Consistent with previous studies in adults (e.g., Bierer 2007; Bierer et al. 2015a; Long et al. 2014), both pediatric and adult CI users in this study exhibited relatively uniform monopolar thresholds, but variable focused thresholds, across the electrode array. No significant differences in channel-to-channel variability were observed between groups. It is important to note that a prior study has observed asymmetric levels of stimulation between sQP channels: Padilla et al. (2017) found nonmonotonic increases in the center of gravity of sQP stimuli that were associated with alterations in place pitch perception. It is unclear how this issue would affect perceptual thresholds, and there is no indication that the magnitude of this effect would differ between the children and adults in the present study. However, asymmetric current steering may limit the ability to detect true channel-to-channel threshold variability. It is thus possible that this contributed, in part, to the finding that threshold variability did not differ between groups.

Examinations of individual participant data revealed that children had regions of relatively elevated focused thresholds within their threshold profiles, akin to late-implanted adults. Although early implantation has been associated with better outcomes for children (e.g., Wang et al. 2008), this result suggests that even early-implanted children have electrode-neuron interfaces that are of poorer quality than others within their implant. Several prior studies have shown that experimental programming processing strategies or stimulation types can improve speech perception in CI users (e.g., Arenberg et al. 2018; Garadat et al. 2013). However, all but one of such studies (e.g., Noble et al. 2016) have been conducted in adults (Azadpour and Smith 2016; Koning and Wouters 2016; Müller et al. 2018; Nogueira et al. 2016; Padilla et al. 2017), most of whom were postlingually deafened and late-implanted. Techniques which have been used in adults to improve transmission of auditory signals through suboptimal ENIs could be applied in children (e.g., Bierer and Litvak 2016).

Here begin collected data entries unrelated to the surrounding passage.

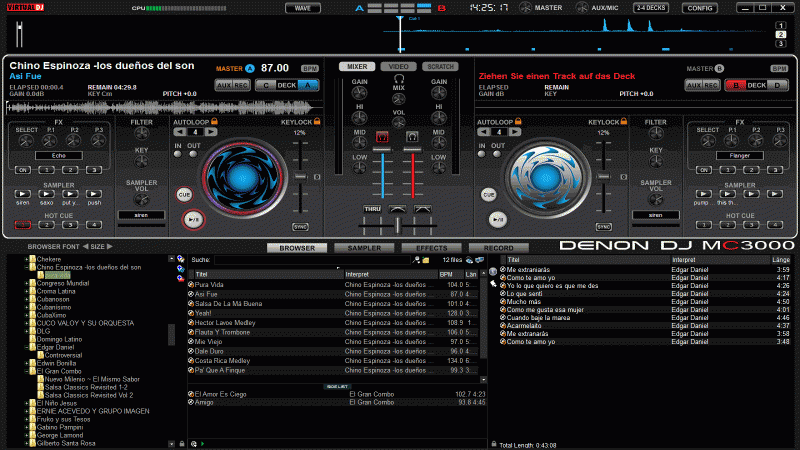This screenshot has height=450, width=800.
Task: Increase left deck autoloop length with right arrow
Action: tap(212, 132)
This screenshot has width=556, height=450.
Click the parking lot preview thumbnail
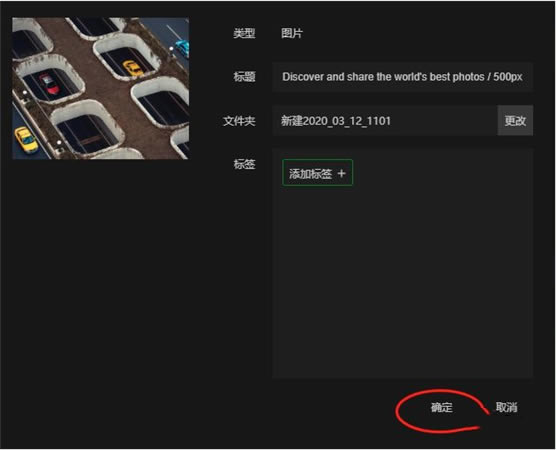(x=101, y=88)
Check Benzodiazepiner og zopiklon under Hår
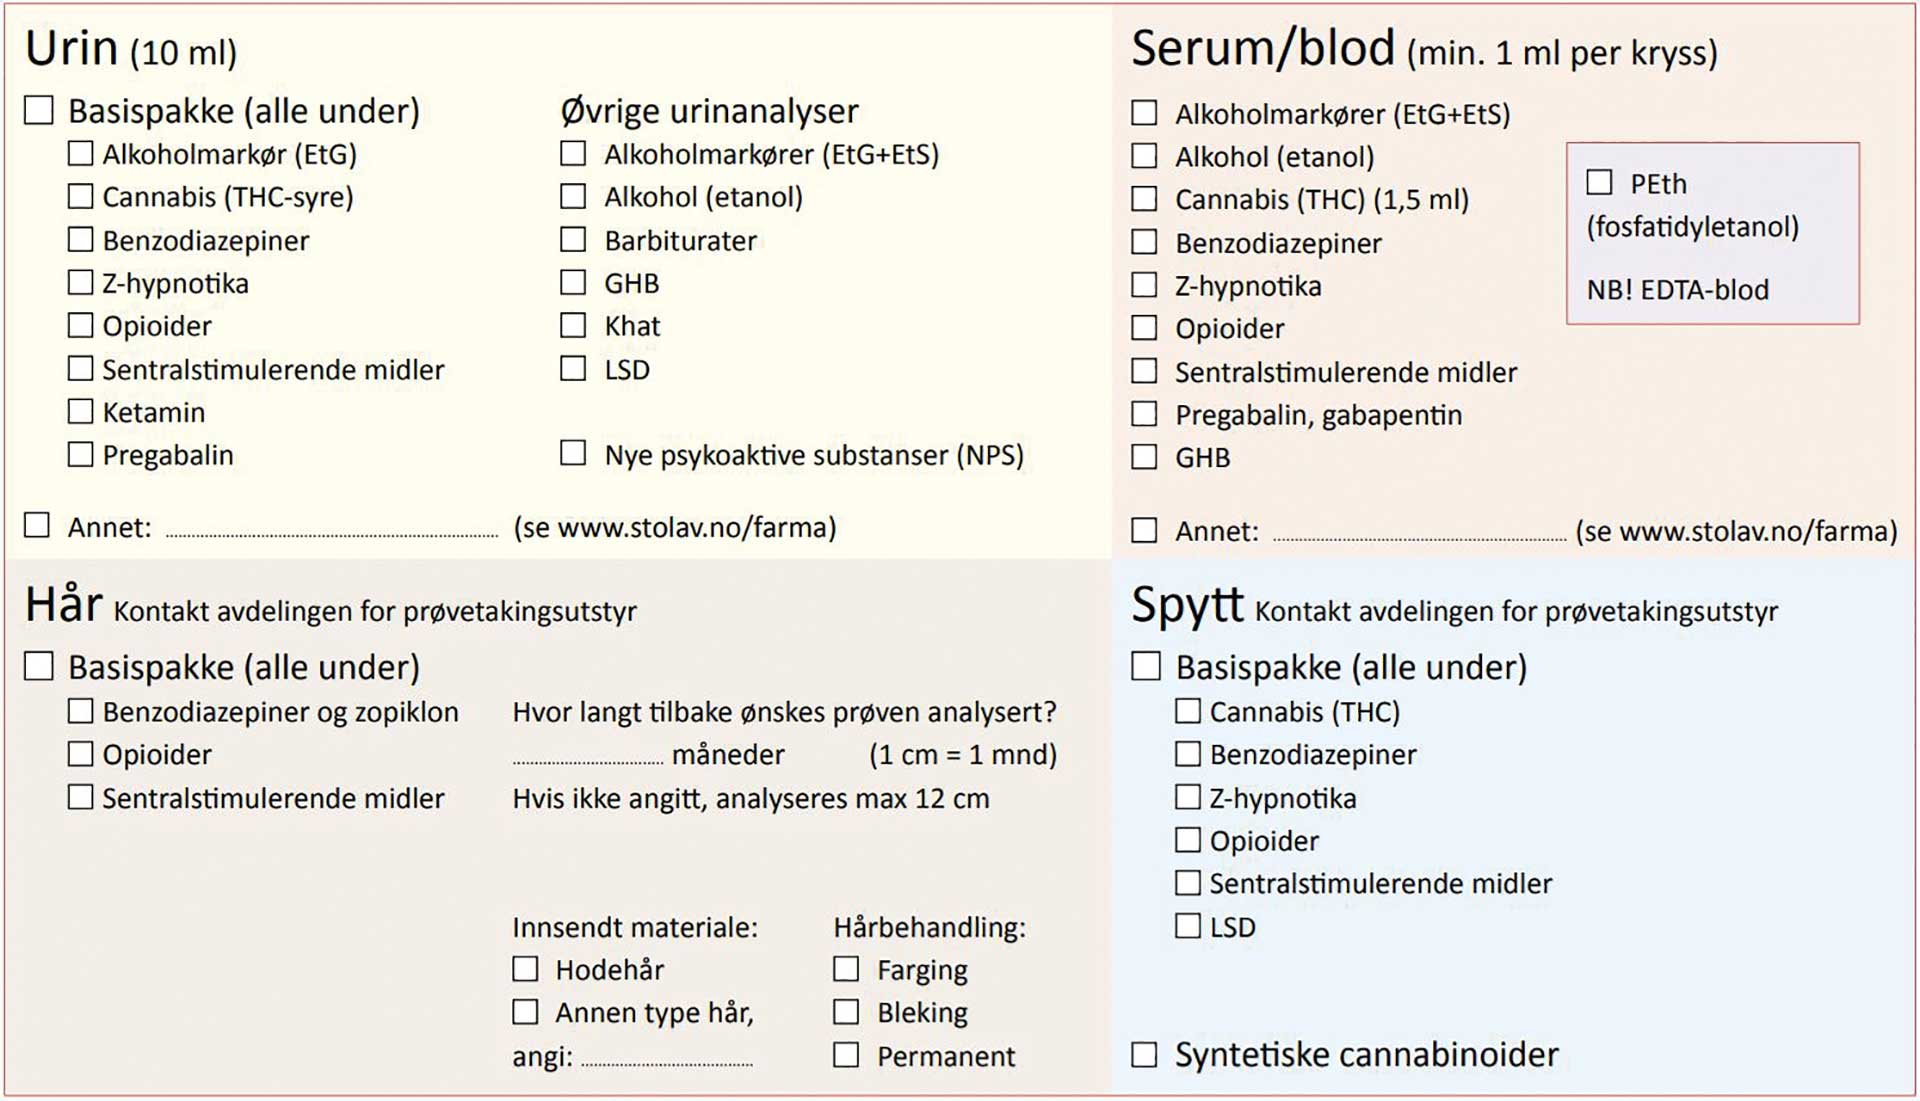Viewport: 1920px width, 1101px height. click(x=80, y=711)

Further, although the relation between spectral discrimination and speech identification scores in pediatric CI users may depend on the tests utilized (e.g., DiNino & Arenberg, 2018; Gifford et al. 2018), current interaction between channels could be more problematic for children if they do indeed have greater neuronal densities (Jahn et al. 2018). Children could potentially benefit from processing strategies that use focused electrode configurations to reduce this channel interaction, which have had only minimal success in some adults (Berenstein et al. 2008; Srinivasan et al. 2013). Future studies on optimization of programming strategies for early-implanted children are warranted.

In conclusion, the differences related to the ENI between early-implanted children and late-implanted adults may be explained by neuronal survival, etiology of deafness, or other factors related to intracochlear characteristics. Future studies should investigate the physiological mechanisms that contribute to ENI quality in these groups. Investigations similar to the present study could also be extended to other CI user populations, such as children who had progressive hearing loss or adults who lost their hearing as children. Such studies could provide valuable information about the effect of hearing demographics on auditory signal transmission and perception of individuals with CIs.